- **How to complete this task**
Work through the records below and tally every line containing "Collapse". Reply with the total alone.

Content starts

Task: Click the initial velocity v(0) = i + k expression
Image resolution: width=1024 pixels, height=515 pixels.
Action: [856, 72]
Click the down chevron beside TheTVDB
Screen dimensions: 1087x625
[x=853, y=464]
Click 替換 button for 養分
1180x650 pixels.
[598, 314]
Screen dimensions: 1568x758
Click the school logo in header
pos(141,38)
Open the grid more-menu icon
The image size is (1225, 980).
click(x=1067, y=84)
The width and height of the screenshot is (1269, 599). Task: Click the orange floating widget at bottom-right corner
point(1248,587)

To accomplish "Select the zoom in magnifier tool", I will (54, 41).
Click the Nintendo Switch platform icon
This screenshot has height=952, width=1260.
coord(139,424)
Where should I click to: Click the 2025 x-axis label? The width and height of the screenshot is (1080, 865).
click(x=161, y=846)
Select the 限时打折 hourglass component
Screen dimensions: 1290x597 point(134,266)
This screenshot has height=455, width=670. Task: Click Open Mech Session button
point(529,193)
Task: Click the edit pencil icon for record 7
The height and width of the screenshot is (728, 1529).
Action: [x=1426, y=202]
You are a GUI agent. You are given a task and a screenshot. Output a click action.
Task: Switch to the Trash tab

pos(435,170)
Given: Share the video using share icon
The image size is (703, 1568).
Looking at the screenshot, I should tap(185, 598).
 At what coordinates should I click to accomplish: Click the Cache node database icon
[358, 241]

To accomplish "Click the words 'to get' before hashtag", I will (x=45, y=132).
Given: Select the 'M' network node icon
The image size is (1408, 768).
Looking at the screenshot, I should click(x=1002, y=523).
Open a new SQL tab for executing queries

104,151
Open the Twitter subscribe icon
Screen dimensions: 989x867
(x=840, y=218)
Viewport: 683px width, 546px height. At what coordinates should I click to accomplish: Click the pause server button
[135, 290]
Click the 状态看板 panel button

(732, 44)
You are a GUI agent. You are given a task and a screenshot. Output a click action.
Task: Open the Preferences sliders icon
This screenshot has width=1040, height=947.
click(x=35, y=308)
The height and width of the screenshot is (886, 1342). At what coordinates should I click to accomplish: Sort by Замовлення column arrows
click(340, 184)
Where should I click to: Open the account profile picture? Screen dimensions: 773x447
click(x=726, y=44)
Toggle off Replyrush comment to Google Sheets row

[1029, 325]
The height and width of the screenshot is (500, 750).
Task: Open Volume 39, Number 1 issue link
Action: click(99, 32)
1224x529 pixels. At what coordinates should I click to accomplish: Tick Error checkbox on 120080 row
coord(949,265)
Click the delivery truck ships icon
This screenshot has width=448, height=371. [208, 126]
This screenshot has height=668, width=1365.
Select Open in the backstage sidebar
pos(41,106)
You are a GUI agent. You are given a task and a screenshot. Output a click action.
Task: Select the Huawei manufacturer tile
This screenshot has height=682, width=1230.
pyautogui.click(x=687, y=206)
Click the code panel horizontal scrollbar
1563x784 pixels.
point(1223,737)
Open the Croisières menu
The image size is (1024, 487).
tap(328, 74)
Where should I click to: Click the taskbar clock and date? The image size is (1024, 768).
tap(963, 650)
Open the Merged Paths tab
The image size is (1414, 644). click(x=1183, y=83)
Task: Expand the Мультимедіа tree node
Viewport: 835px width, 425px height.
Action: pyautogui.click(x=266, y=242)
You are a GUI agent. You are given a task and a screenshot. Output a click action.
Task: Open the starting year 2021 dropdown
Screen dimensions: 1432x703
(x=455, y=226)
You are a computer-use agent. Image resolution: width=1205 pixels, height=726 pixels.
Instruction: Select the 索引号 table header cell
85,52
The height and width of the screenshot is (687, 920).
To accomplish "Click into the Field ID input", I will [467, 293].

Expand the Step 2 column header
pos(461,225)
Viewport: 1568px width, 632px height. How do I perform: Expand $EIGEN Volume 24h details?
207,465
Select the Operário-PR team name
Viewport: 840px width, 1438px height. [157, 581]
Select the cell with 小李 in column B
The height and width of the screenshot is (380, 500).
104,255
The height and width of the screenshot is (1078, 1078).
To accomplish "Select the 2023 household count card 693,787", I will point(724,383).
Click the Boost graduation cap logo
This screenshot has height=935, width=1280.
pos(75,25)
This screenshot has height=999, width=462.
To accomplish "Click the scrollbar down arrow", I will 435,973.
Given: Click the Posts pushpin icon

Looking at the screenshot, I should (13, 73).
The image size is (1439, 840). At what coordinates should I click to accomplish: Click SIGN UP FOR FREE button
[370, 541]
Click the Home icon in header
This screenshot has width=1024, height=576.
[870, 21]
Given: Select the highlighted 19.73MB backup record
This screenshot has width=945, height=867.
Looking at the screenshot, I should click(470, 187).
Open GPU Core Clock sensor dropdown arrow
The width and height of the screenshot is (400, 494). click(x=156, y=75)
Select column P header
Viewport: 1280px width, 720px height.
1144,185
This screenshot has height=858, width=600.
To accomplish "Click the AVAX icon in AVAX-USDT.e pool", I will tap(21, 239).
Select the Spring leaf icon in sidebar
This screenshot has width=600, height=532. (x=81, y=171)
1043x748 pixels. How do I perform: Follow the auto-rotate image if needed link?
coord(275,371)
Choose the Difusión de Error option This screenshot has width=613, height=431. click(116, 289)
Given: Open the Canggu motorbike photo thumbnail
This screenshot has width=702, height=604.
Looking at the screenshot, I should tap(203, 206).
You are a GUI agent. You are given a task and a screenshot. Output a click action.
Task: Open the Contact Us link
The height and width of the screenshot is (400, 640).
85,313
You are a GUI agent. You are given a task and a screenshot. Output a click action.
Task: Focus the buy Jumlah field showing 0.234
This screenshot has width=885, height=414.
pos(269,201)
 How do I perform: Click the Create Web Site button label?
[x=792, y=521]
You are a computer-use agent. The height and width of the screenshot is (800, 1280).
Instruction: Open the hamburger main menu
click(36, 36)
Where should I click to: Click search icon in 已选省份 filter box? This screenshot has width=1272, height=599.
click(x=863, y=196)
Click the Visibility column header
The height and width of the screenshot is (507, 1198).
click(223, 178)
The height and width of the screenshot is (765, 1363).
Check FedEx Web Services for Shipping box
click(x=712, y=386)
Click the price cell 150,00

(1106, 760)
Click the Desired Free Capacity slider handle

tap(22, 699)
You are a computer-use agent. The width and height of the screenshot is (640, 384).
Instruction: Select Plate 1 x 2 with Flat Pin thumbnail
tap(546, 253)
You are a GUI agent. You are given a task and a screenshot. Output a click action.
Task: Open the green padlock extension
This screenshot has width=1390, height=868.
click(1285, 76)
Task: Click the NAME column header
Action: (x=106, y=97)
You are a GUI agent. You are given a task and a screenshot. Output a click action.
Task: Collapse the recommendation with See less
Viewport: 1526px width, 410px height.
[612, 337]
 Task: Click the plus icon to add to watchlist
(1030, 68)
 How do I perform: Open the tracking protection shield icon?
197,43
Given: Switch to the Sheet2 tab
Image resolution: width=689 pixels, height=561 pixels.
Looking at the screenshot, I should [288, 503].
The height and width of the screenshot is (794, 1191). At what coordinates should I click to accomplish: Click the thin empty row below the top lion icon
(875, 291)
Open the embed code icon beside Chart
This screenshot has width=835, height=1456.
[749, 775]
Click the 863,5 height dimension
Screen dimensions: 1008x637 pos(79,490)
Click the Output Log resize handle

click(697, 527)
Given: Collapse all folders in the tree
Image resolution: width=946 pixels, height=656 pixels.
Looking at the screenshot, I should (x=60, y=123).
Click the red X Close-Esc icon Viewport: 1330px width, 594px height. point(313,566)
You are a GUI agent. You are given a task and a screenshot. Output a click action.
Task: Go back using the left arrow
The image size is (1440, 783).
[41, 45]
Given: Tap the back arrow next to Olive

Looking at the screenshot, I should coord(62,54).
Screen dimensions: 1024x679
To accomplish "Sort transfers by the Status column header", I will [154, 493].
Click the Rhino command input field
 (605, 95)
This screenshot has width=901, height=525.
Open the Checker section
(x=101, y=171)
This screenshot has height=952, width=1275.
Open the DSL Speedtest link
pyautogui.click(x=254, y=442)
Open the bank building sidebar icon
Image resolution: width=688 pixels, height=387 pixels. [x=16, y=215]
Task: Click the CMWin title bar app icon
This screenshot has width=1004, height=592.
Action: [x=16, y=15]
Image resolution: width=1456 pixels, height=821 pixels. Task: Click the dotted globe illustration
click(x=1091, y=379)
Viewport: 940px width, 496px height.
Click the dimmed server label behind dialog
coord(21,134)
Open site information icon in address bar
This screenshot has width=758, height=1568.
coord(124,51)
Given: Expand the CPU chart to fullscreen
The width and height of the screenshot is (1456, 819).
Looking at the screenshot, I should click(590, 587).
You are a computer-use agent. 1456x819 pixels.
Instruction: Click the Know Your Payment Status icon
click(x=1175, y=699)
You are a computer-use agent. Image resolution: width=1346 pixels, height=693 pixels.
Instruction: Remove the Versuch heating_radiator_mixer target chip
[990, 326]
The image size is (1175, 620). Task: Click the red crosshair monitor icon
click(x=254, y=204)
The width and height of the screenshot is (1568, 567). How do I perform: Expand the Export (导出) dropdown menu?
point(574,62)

Content ends

- **Response**
2